Task objective. In the records below, find each line containing the word "Given" and copy it.

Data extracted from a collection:
┄┄┄┄┄┄┄┄┄┄

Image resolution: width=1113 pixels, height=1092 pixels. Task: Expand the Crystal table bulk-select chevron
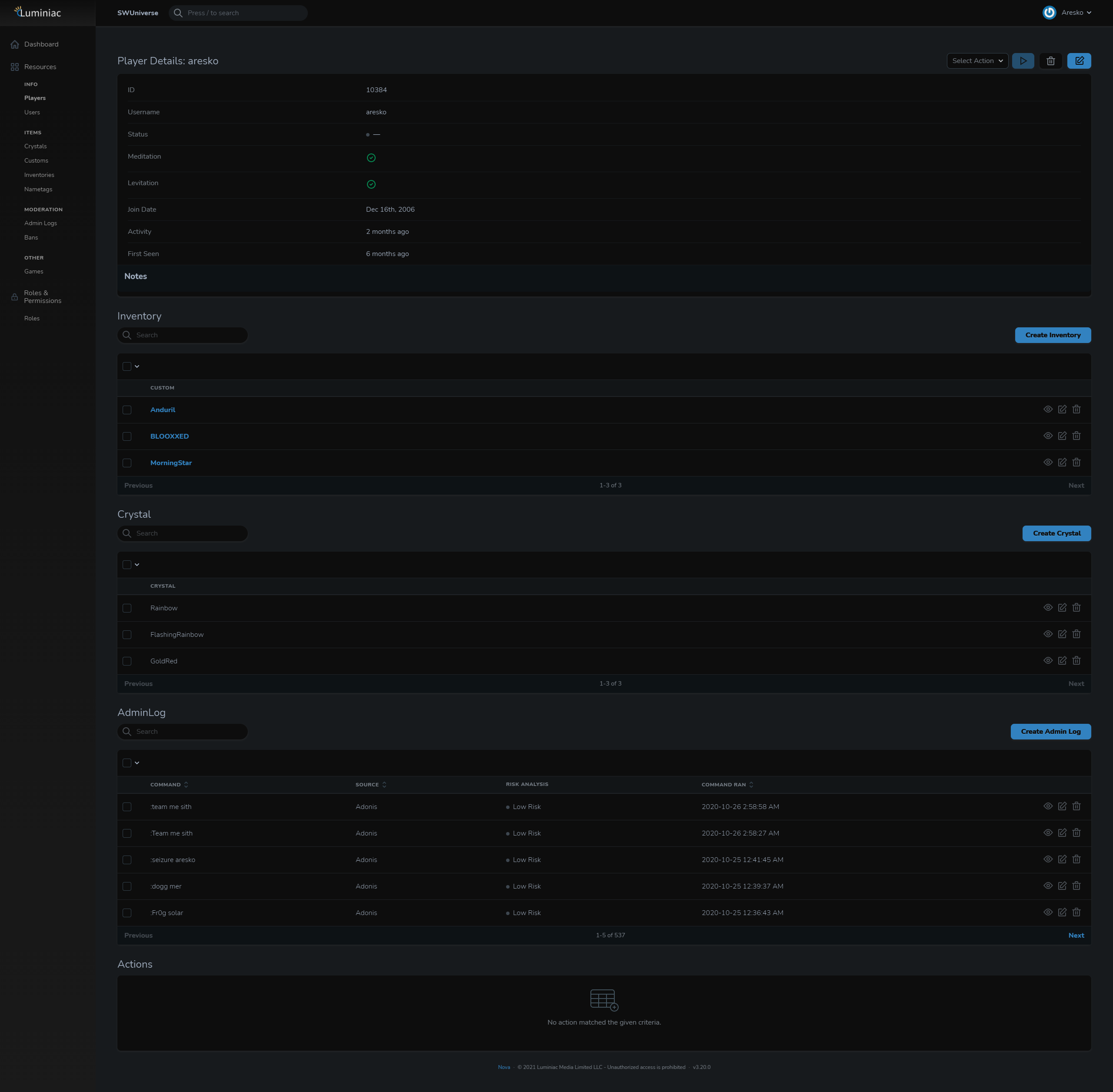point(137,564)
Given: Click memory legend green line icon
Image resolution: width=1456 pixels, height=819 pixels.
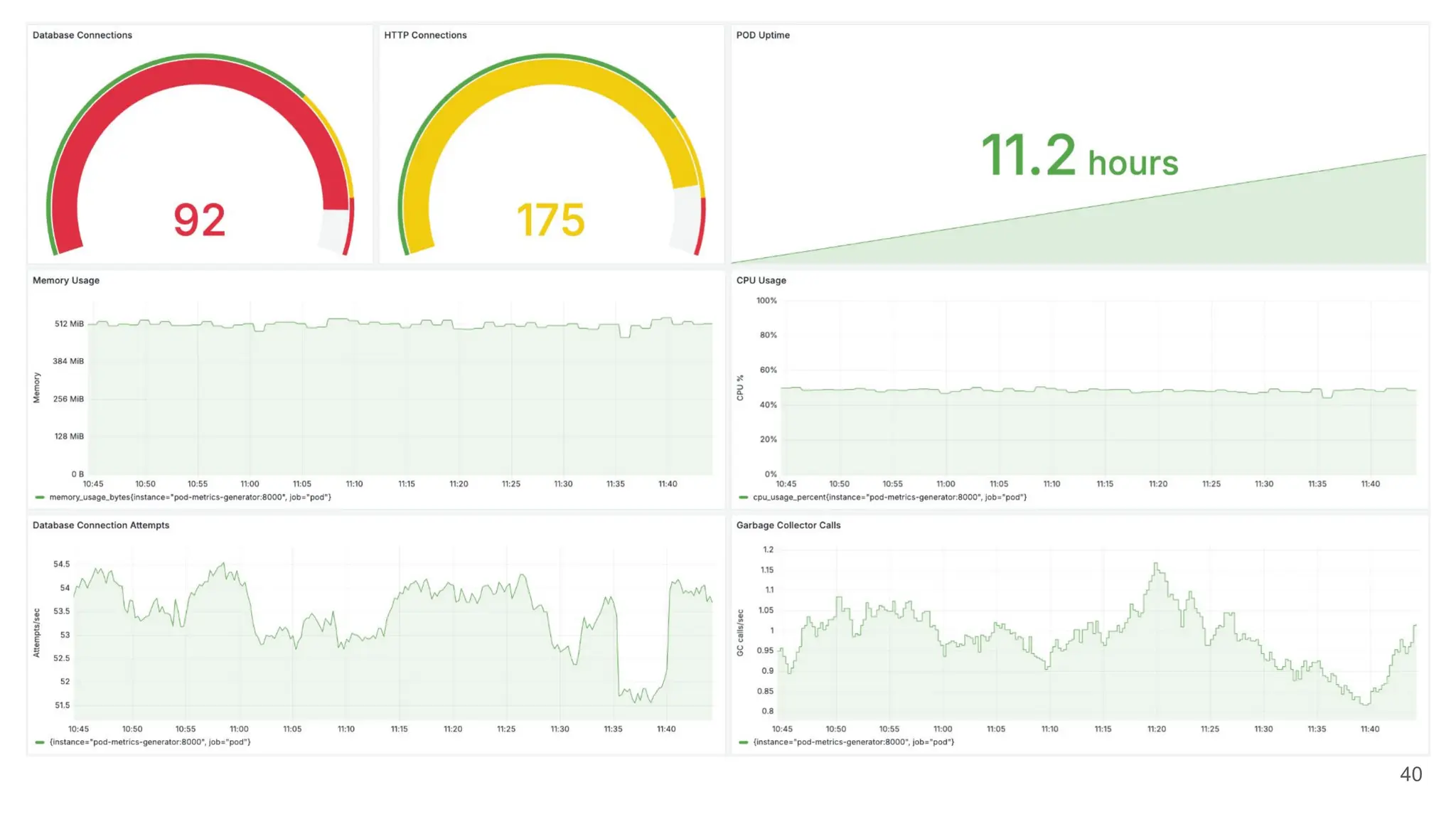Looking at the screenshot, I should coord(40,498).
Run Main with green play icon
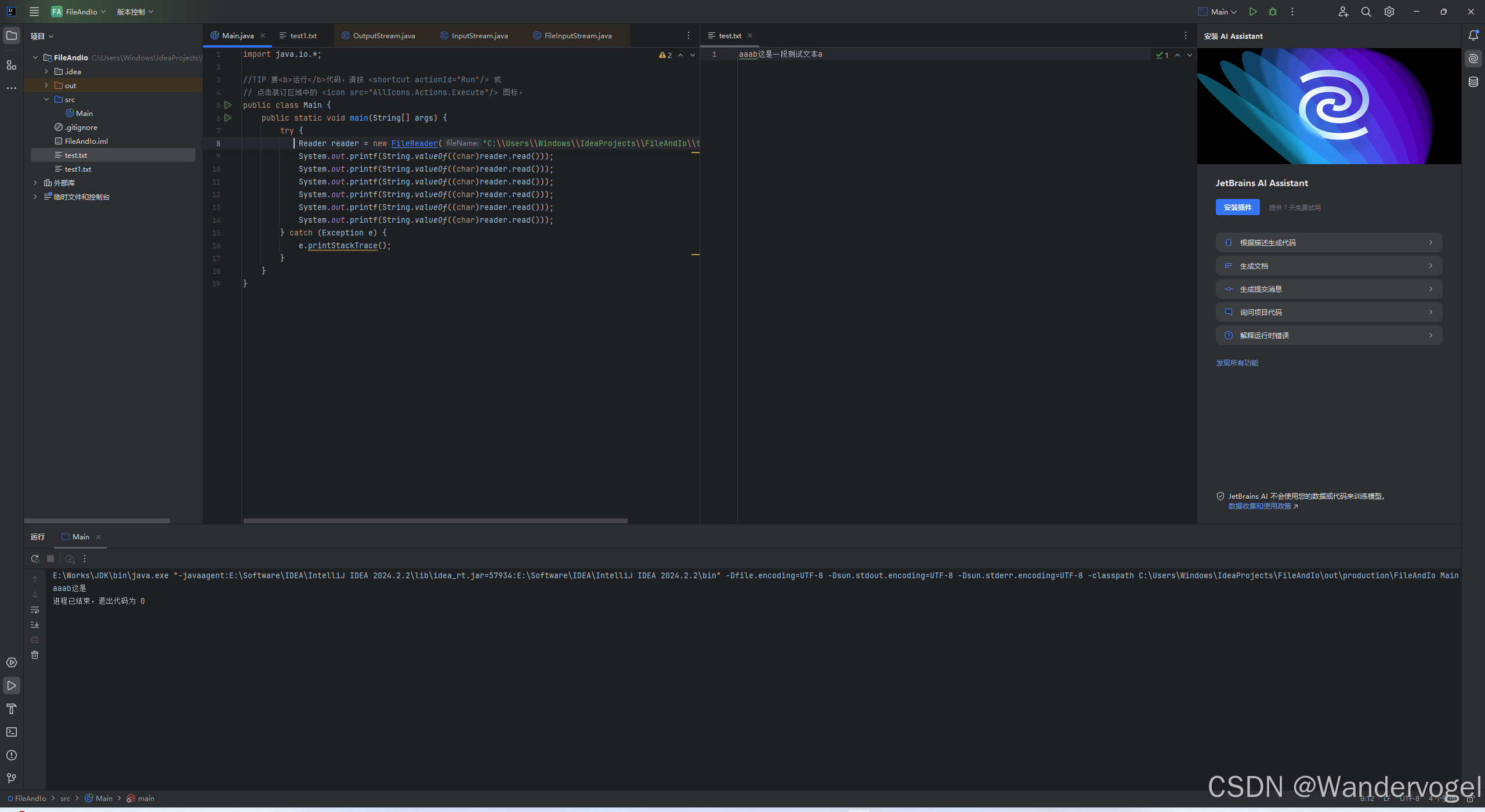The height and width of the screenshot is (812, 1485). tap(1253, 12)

┄┄┄┄┄┄┄┄┄┄

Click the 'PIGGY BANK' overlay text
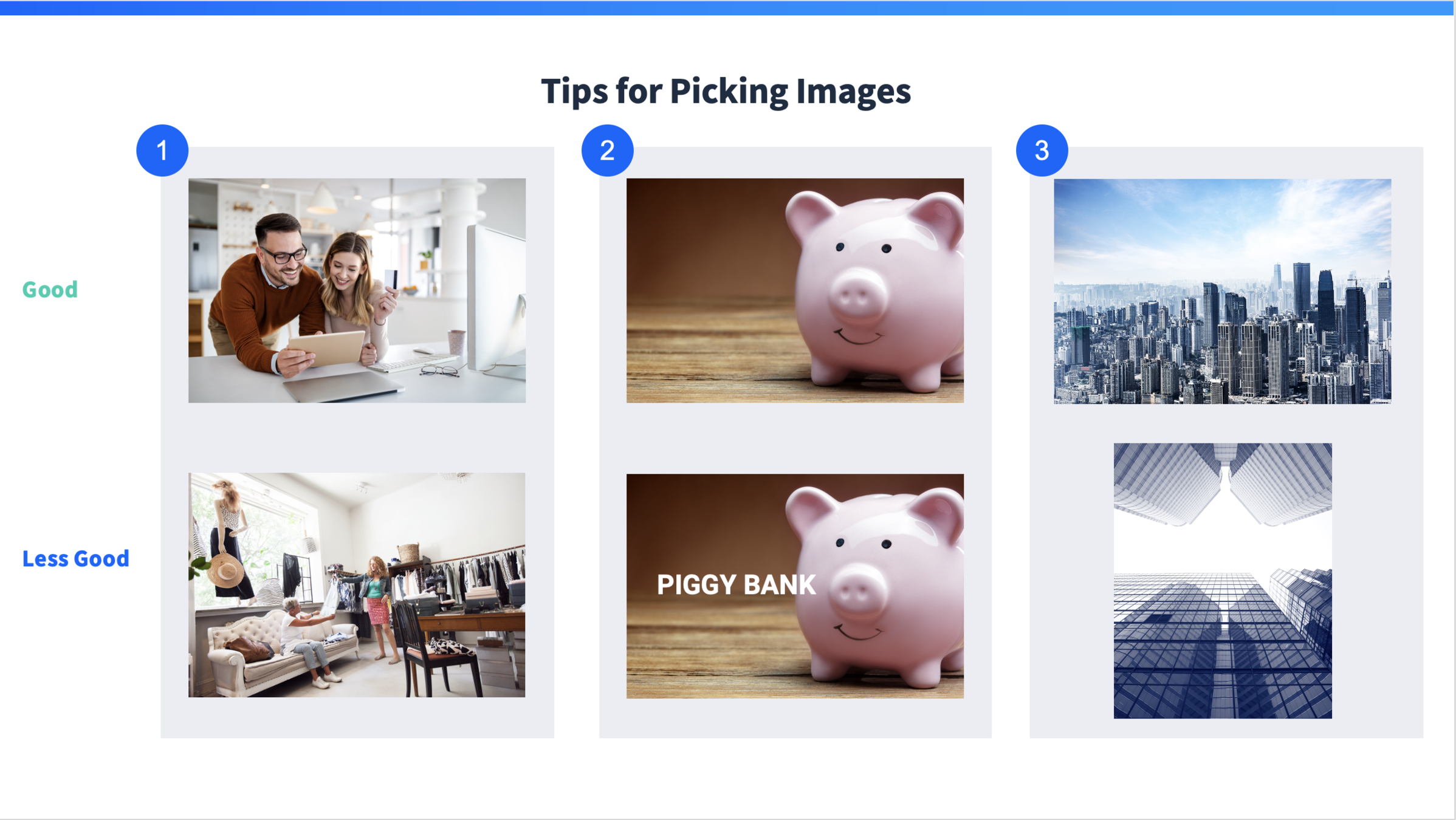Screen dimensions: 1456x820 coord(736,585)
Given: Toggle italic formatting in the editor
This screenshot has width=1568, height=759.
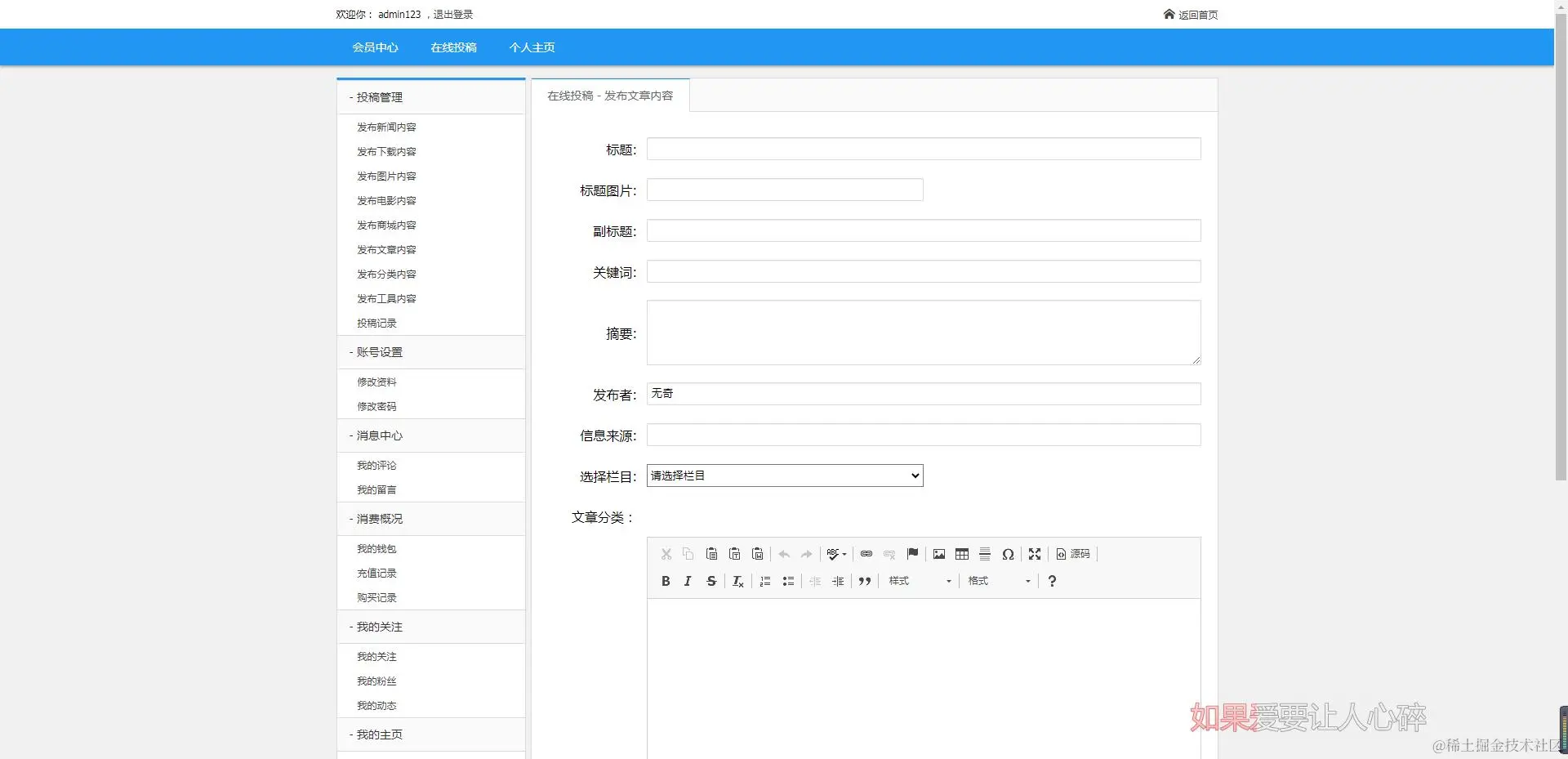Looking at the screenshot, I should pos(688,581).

┄┄┄┄┄┄┄┄┄┄

Response to this task.
Given: Click memory legend green line icon
Given: Toggle italic formatting in the editor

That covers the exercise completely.